The 13 tests are as follows:
The study was performed in Rio de Janeiro, Brazil. Sixty people with mono-hemispheric cerebral tumors were identified. The control group was 30 people with complaints of vertigo, migraines, or seizures but no tumors. The tests were administered by a physical therapist who was blinded to clinical and imaging data. The descriptions for the performance of the clinical tests were as follows:
|Clinical Test||Description of Performance|
|Spasticity of Conjugate Gaze||Clinician pulls patient eyelid & patient is instructed to exert a small amount of resistance|
|Platysma Sign||Patient asked to retract lower jaw & stretch the neck skin|
|Forearm Rolling Test||Patient makes a fist with each hand, holds forearms horizontal in front of the body, & rolls the arms|
|Finger Rolling Test||Patient extends index fingers pointing towards each other (~1 finger length apart) & rolls fingers around each other|
|Digit Quinti Sign||Patient flexes shoulders to 90°, elbows extended, palms down, abduct fingers|
|Souques Interosseous Sign||Patient raises both arms to 180° of shoulder flexion|
|Pronator Drifting Test||Patient flexes shoulders to 90°, elbows & wrists extended, palms up|
|Mayer Sign||Clinician forcefully flexes patient’s 3rd, 4th, 5th MCP joints.|
|Finger Tapping Sign||Patient taps index finger to distal IP of thumb quickly for 10 seconds|
|Digit Quinti Rolling Sign||Patient extends 5th digits pointing towards each other while other fingers are flexed. 5th digits roll around each other|
|Foot Tapping Test||Patient sits with knee & ankle flexed to 90° & heel on the floor. Patient taps the foot for 10 seconds|
|Babinski Sign||Clinician sweeps lateral border of plantar surface of the foot (heel to digits 4 & 5) with a blunt object|
|Chaddock Sign||Clinician stimulates the dorsolateral aspect of the foot (just inferior & anterior to the lateral malleolus) along the lateral edge of the foot|
The chart below describes the criteria of a positive test and the associated sensitivity (screening metric), specificity (diagnostic metric), and positive/negative predictive values (PV).

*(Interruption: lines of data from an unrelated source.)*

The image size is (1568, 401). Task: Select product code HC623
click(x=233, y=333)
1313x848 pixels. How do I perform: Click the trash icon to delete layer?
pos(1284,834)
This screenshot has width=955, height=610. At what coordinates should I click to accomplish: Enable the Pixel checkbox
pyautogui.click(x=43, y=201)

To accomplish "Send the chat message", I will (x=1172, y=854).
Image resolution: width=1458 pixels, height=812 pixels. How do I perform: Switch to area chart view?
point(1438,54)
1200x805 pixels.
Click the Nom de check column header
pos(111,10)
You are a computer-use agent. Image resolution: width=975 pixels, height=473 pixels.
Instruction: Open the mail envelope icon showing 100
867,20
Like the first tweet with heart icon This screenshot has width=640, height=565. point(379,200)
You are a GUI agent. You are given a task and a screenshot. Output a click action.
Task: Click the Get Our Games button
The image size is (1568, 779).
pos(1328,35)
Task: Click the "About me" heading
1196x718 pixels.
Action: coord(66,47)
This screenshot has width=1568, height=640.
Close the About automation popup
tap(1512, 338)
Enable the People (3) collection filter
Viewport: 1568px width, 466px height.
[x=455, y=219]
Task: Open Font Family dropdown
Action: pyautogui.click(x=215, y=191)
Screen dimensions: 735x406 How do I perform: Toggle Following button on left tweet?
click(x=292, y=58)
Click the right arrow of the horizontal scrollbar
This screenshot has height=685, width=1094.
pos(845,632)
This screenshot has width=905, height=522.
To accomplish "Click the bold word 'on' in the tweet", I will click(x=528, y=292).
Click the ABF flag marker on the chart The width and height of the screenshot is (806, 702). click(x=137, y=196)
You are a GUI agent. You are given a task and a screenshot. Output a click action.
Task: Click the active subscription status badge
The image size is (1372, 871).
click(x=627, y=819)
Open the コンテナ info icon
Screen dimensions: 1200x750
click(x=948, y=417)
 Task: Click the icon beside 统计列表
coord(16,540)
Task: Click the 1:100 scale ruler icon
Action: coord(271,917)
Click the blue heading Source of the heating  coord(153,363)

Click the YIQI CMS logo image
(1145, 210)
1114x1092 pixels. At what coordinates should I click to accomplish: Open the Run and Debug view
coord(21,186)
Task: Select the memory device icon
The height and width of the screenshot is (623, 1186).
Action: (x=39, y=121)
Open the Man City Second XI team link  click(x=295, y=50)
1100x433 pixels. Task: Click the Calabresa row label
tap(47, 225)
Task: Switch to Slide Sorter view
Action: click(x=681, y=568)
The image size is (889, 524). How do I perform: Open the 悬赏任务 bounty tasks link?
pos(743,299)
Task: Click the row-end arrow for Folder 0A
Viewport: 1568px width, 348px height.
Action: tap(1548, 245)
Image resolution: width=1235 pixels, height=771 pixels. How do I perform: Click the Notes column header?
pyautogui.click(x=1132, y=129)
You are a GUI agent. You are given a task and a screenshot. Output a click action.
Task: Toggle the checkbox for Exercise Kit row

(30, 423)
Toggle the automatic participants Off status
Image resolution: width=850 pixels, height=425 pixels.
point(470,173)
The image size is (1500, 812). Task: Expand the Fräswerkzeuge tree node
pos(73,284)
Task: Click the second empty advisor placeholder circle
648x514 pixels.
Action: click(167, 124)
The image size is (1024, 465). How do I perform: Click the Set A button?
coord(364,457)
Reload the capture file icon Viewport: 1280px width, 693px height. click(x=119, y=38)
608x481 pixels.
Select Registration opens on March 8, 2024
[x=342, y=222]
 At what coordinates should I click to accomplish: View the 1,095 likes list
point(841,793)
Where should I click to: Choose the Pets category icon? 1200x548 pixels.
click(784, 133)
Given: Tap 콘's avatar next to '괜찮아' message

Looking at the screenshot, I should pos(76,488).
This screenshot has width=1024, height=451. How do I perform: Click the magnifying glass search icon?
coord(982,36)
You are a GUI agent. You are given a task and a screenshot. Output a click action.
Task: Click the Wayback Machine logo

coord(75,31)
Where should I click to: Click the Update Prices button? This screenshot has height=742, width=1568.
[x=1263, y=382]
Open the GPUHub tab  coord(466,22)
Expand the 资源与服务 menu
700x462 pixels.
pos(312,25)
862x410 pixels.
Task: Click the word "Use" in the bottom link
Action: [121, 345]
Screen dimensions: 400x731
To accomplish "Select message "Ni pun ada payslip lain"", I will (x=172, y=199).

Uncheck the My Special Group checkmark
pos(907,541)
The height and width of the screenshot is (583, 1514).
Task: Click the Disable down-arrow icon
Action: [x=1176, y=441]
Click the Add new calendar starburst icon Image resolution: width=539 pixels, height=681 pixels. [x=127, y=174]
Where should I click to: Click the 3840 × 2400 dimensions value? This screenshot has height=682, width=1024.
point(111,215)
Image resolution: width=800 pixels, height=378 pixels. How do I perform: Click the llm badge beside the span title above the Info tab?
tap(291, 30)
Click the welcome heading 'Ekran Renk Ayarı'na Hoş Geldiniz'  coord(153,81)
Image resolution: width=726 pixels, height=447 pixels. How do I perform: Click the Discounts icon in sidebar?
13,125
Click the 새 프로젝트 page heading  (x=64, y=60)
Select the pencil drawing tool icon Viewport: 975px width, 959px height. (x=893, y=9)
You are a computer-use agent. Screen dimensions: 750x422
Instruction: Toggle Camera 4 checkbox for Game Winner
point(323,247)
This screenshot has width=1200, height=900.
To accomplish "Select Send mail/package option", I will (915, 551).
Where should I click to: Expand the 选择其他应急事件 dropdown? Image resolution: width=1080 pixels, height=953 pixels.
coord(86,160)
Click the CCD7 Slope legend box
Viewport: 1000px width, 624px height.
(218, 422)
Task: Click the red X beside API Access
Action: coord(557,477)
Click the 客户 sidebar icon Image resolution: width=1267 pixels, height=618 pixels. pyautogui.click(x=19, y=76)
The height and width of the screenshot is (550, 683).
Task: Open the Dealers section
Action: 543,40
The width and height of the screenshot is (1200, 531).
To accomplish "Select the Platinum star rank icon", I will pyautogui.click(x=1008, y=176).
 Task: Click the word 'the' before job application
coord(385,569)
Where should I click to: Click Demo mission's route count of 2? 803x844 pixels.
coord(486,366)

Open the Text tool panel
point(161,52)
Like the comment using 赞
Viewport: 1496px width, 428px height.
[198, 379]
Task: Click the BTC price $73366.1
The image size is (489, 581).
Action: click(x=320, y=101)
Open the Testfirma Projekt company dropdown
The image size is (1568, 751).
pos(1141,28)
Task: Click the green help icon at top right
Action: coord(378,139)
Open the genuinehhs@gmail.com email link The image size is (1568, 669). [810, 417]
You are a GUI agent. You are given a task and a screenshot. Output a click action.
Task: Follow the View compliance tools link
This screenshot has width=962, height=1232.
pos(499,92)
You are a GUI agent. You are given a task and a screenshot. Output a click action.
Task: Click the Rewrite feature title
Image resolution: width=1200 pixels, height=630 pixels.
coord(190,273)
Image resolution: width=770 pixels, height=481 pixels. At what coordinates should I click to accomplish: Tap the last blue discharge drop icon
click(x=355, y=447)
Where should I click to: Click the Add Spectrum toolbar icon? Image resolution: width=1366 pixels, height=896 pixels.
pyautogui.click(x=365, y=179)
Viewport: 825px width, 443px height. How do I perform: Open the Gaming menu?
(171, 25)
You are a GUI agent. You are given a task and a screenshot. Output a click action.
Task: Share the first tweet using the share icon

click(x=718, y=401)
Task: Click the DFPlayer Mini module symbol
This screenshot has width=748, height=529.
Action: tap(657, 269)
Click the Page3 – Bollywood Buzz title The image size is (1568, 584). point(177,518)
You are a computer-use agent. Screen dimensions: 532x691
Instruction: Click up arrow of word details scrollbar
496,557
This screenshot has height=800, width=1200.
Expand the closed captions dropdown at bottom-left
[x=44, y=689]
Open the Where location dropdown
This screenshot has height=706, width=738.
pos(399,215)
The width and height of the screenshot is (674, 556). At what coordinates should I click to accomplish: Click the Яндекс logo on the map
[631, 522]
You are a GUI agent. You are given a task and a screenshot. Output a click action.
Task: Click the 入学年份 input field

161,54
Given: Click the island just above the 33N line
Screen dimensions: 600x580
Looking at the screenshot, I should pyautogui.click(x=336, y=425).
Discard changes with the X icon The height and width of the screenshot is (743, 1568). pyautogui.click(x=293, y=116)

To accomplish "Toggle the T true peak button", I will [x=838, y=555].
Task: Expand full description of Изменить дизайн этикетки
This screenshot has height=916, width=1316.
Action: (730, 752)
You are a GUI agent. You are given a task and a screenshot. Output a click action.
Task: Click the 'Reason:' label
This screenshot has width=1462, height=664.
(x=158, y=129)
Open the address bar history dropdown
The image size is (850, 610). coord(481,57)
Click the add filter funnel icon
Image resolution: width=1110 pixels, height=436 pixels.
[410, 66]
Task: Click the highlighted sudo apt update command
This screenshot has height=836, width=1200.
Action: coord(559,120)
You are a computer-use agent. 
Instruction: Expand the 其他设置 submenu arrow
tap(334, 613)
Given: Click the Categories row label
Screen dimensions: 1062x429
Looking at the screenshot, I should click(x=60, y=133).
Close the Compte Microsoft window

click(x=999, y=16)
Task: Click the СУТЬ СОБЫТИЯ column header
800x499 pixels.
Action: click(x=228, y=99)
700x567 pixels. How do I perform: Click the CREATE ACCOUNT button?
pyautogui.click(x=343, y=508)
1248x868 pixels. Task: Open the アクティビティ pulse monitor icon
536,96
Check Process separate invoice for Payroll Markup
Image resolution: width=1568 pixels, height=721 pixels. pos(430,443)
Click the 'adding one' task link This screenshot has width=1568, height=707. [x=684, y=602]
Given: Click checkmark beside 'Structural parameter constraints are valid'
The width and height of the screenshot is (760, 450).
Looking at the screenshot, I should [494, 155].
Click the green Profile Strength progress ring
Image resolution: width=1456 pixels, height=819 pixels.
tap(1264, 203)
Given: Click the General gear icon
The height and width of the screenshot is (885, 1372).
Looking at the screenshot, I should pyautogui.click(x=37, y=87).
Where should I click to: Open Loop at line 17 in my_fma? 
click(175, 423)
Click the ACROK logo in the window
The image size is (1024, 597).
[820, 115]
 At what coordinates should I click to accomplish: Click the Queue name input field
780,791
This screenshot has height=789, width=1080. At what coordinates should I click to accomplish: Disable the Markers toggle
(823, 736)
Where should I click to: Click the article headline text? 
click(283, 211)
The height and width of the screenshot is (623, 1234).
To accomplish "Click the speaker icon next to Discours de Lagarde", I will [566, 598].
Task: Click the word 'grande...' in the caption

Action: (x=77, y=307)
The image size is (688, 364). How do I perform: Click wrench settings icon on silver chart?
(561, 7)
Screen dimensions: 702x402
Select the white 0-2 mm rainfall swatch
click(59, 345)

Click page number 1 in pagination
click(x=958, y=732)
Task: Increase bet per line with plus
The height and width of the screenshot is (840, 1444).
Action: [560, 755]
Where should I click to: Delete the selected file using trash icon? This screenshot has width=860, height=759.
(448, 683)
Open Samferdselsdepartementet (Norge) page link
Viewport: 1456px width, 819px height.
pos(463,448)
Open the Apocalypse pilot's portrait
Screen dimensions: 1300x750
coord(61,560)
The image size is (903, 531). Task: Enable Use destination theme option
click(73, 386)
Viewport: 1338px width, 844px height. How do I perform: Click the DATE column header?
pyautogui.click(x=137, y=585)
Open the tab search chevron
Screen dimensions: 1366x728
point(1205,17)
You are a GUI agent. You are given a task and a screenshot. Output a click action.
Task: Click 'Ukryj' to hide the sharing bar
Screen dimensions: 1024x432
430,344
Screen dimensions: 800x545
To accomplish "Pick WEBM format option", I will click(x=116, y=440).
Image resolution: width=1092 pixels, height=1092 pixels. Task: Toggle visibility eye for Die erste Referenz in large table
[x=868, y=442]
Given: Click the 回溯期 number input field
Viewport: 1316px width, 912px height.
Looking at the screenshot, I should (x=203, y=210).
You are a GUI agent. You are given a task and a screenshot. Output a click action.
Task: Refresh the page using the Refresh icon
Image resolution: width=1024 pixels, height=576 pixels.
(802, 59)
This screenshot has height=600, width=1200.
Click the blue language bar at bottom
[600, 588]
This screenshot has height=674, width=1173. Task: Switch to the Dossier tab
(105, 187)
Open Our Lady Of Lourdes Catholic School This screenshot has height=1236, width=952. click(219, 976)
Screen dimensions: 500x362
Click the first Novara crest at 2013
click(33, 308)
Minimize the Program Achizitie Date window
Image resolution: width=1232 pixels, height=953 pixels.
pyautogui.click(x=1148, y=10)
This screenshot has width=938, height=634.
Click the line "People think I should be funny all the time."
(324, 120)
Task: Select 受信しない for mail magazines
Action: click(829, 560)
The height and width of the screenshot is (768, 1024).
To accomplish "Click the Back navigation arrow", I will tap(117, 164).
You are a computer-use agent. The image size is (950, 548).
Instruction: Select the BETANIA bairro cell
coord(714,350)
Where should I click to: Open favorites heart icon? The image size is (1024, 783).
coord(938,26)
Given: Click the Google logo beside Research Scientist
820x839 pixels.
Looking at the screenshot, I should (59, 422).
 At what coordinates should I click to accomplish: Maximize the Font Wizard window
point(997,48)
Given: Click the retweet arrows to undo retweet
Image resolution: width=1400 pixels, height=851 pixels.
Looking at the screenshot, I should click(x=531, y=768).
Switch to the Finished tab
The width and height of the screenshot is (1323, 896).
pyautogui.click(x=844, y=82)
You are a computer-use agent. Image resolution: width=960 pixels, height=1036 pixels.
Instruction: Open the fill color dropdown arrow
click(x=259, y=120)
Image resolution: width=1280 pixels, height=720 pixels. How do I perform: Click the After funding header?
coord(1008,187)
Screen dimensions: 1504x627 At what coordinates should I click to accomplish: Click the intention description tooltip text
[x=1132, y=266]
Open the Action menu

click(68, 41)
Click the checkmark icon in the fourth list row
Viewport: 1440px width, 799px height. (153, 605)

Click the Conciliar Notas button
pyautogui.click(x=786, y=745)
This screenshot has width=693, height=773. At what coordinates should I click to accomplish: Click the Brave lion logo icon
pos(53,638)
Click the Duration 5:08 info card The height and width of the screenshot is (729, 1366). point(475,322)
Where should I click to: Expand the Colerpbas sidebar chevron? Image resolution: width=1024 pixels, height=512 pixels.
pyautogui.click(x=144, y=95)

|Clinical Test||Criteria for a Positive Test||Sensitivity||Specificity||(+) PV||(-) PV|
|Spasticity of Conjugate Gaze||Eyes deviated to the opposite side of lesion||0.01||1||1||1|
|Platysma Sign||Platysma muscle asymmetry||0.01||1||1||1|
|Forearm Rolling Test||1 arm orbits around the other||0.16||1||1||0.37|
|Finger Rolling Test||1 finger orbits around the other||0.41||0.93||0.92||0.44|
|Digit Quinti Sign||5th digit adducts on involved side||0.51||0.70||0.77||0.42|
|Souques Interosseous Sign||Involved fingers extend and abduct||0.23||0.80||0.70||0.34|
|Pronator Drifting Test||Inability to maintain position for 20-30 seconds. Pronation or downward drift of arm||0.41||0.96||0.96||0.45|
|Mayer Sign||Lack of thumb opposition combined with MCP flexion & IP extension||0.06||0.86||0.50||0.31|
|Finger Tapping Sign||.5 repetition difference between hands||0.18||0.90||0.78||0.35|
|Digit Quinti Rolling Sign||Involved finger orbits less around the other||0.06||0.95||0.66||0.42|
|Foot Tapping Test||>5 repetition difference between feet||0.23||0.93||0.87||0.37|
|Babinski Sign||Extension of great toe||0.08||1||1||0.35|
|Chaddock Sign||Extension of great toe & foot flares||0.03||1||1||0.34|
Maranhao et al (2010) sought to identify the most useful tests for detection of brain tumors. Despite positive results for the Spasticity of Conjugate Gaze, Platysma Sign, Babinski Sign, Chaddock Sign, and Mayer Sign, they all are indicative of pyramidal tract dysfunction and had low indices for monohemispheric brain tumors. The Digit Quinti Sign, Pronator Drifting Test, and Finger Rolling Test was deemed the most sensitive tests. While the Digit Quinti Sign, Pronator Drifting Test, and Finger Rolling Test had the greatest specificity. These data are consistent with the research of Alter (1973), Sawyer et al (1993), Anderson et al (2005), and Yamamoto (1995). Clinicians should be aware of these tests to provide simple methods to detect subtle motor deficits that may warrant neuroimaging.